Here you've got to throw the Crosby Public Private Forum on Identity Management into this potent Witches' Brew. This was instigated by GB - though first touted by him in February 2006 in a speech to the Royal United Services Institute* - in July of 2006 when he appointed Sir James Crosby, formerly of HBOS, to head up the Forum, the terms of reference of which are:
  • a) Review the current and emerging use of identity management in the private and public sectors and identify best practice.
  • b) Consider how public and private sectors can work together, harnessing the best identity technology to maximise efficiency and effectiveness.
  • c) Produce a preliminary report for the Chancellor of the Exchequer and the Ministerial Committee on identity Management by Easter 2007.
The word on the street about this - endorsed in part by this from The Ideal Government Project - is that the Forum is leaning heavily towards a federated structure with extensive use of/reliance on 'infomediaries' and 'trusted third parties' rather than government (i.e. a system wholly at odds with the existing legislation for and architecture of the ID cards project) as the primary movers of identity management.

Now, whatever else one might say about GB, he is one of the archest politicians of his age.

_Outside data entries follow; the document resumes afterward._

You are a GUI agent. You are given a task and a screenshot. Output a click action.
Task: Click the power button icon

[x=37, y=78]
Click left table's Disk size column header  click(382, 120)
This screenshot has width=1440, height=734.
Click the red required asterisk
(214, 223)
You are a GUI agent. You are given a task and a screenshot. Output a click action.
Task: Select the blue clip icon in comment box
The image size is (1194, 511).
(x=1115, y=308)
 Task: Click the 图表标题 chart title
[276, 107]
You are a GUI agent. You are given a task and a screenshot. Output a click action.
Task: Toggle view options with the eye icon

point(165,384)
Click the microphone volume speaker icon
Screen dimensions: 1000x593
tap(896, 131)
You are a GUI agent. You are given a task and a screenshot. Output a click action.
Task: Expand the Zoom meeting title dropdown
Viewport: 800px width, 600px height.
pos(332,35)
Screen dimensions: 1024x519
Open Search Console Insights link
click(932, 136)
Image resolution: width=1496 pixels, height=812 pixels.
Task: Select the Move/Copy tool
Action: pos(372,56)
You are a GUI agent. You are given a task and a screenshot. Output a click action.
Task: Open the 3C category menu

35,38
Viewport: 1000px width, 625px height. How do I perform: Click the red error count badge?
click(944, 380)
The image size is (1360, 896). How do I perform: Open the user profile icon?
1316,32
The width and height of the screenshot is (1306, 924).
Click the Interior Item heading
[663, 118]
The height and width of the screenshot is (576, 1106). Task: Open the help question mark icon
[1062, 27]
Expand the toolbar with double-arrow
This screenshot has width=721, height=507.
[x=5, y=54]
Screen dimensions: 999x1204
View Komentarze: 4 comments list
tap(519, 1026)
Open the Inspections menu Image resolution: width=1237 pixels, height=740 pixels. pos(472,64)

From his fastness in the Treasury he would surely have recognised the potential downsides of the ID card policy in both financial and political terms, not least because the parliamentary debates on the relevant Act had thrown up all sorts of nasties (the statutory requirement for the twice-yearly Cost Report, the concept of a "plastic poll tax", &c). So, whatever he may have been saying publicly about ID cards at the time, what was his motivation in setting up a wholesale review of an established and (supposedly) agreed line of Government/New Labour policy? Surely it is not too incredible to suppose that he was aiming to cover his back against these pitfalls.

One can speculate, as Ideal Government do, why it is that the Forum hasn't published any of its results yet, despite the inference in their terms of reference that something would be forthcoming by Easter of 2007. Of course , it may be as straightforward as their thinking being wholly antipathetic to the ID cards project - perhaps we'll never know. But it could also be that The Great Bottler knows full well the flavour of any Report and is witholding its release until a moment of his choosing so that he can play it to his maximum political advantage.

I make no bones about it. I may well be adding 2 + 2 and making 5 in all this. Nonetheless it's intriguing stuff. Time alone will tell. So, as they say, watch this space.



* In fact, a large section of the speech is devoted to GB's thinking on ID cards and makes for interesting reading.